[Selected extract start]
Next, create a text file called calcdist.in that look something likes this

$prmtop
prmtop_stripped
$distfile
dist
$distnr
1 10000
$corr
corr
$crds
1
all_mdcrd 1 50000

The numbers after the $distnr line is an start number and the output-frequency, respectively. The line after $distfile is an output-file prefix.

Execute

/temp4/bio/Ent/calcdist calcdist.in > calcdist.out

The program will create distribution files that are called dist_1d1, dist_2d1, and so on until dist_1d5, dist_2d5. The files with 1d contains one-dimensional distribution information for all dihedral angles, and the files with 2d contains two-dimensional distribution information. The output from the program contains important connectivity information that is used below.

To calculate the backbone entropy from the distribution files, execute the following

/temp4/bio/Ent/hist2vm2d << EOF
158
dist_2d1
dist_2d2
dist_2d3
dist_2d4
dist_2d5

EOF

The program will first ask for the number of atoms, which in this case is the number of residues. Then it will ask for a number of distribution files to analyse, it can analyse one or several. End the input with a space.

The program will write the entropy for each backbone vector, i.e. each residue, except the first.

If the entropies should be compatible with the dictionary of Bruschweiler, you have to execute hist2vm2d once for each of the distribution files and then average the entropies over all windows.

Dictionary-compatible sidechain entropy

To calculate sidechain entropies that are compatible with the dictionary of Bruschweiler (J. Am. Chem. Soc. 2009,131, 7226-7227, DOI: 10.1021/ja902477s), we can use the one-dimensional distribution files created by calcdist above.
[Selected extract end]
[Available data start]
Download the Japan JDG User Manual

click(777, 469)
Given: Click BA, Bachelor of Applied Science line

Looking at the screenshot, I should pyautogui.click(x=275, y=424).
[Available data end]
▶ **Written exercise 1**:
According to the entropy calculation instructions, what does the line after $distfile specify?
▶ **Written exercise 2**:
Revise the entropy calculation instructions starting at "The program will first" and ending at "except the first.", putting "bond vector" in place of "backbone vector".

▶ **Correct answer 1**:
An output-file prefix.

▶ **Correct answer 2**:
The program will first ask for the number of atoms, which in this case is the number of residues. Then it will ask for a number of distribution files to analyse, it can analyse one or several. End the input with a space.

The program will write the entropy for each bond vector, i.e. each residue, except the first.